两个人边走边开玩笑,池致远骑着自行车把徐士启带到小饭馆后他才离开。
池致远回家时特地走孟秀婉的绣坊门口。
外面暮色四合,孟秀婉站在绣坊门口,看着那些点着灯笼的店铺。
池致远看到她呆呆的站在门外,他摇了摇车铃铛。
铃铛发出的清脆声吓了孟秀婉一跳,她看到是池致远后嘴角扬起笑容:“池大哥,你才回来?”

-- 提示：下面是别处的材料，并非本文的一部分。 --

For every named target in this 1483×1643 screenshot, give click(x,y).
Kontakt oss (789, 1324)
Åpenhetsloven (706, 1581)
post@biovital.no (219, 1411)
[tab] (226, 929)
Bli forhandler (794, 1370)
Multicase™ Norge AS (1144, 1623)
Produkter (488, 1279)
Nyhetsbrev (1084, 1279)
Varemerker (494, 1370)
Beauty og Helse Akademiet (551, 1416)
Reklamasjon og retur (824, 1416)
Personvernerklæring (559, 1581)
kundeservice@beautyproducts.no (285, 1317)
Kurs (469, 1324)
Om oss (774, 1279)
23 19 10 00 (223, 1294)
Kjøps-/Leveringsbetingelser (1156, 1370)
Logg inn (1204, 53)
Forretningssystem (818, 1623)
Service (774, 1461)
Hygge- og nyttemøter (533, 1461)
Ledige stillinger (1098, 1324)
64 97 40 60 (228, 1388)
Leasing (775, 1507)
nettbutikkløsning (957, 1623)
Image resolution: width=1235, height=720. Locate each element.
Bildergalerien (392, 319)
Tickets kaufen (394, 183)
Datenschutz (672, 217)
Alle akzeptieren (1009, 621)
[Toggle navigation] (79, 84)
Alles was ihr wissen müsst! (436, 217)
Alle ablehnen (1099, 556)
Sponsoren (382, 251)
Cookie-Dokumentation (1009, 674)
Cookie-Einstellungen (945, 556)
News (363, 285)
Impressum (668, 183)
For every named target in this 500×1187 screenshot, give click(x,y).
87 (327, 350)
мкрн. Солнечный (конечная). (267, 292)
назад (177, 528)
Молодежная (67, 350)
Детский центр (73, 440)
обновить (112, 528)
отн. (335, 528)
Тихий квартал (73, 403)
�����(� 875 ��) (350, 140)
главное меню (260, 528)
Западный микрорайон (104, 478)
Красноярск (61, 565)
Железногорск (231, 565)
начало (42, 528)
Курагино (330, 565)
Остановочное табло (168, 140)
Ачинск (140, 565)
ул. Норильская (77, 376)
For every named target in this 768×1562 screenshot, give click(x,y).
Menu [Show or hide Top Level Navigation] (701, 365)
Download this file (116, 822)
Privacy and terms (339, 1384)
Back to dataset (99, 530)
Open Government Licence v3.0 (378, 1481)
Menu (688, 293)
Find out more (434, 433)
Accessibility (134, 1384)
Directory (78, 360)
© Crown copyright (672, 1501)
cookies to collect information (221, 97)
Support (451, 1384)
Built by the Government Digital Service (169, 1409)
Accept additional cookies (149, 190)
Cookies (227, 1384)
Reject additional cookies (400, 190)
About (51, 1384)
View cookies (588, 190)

池致远从自行车上下来:“刚回来,你站在这儿做什么?”
“没事瞎看看。”孟秀婉回道。
池致远问道:“没有绣活做吗?”
孟秀婉摇了摇头:“没有。”
池致远说道:“我的同学说现在形势不好,四处都在打仗,生意人不敢来这边,除非我们不要订金把货物给运过去,货物到了再付钱。”
孟秀婉听到这话摇了摇头说道:“这种生意没有办法做。”
“是的,我也帮不上忙。”池致远抱歉的说道。
“你不用担心,今天有洋商行的人过来。”孟秀婉想到艾文心跳的厉害。
“真的?有洋商行来订货?”池致远觉得这是一件喜事。
孟秀婉点点头:“是的,说明天会拿样品过来。”
“真是太好了,有了订单后绣坊就不会倒闭了。”池致远认为要倒闭的绣坊终于有救了。
见他把所有的希望都寄托在这单生意上,她说道:“池大哥,不要报太大希望,虽说是好事,但也许会因为这单生意酿成大祸。”
“什么大祸?”池致远追问道。
于是孟秀婉把于方百和大家商议的事情告诉池致远。
池致远听后说道:“现在是艰难时刻,人人都想自保,这是人之常情,但大家要有大局观,为这个行业的未来做些牺牲。”
“唉!”孟秀婉叹了一口气说道:“理是这么个理,但在金钱面前,谁又能把金钱送给别人赚了。”
“那个洋人说要和哪家绣坊合作了吗?”池致远问道。
孟秀婉回道:“没有,他说明天会拿样品过来,让我报个价。”
池致远想了想说道:“我回去和我爹说一声,让我爹多劝劝同行,大家接到单子分一些给别的绣坊,共同度过这个难关。”
孟秀婉听到池致远要回去劝池旺才,她说道:“池大哥,你不懂这行,你别插手,我有办法让大家都有活做。”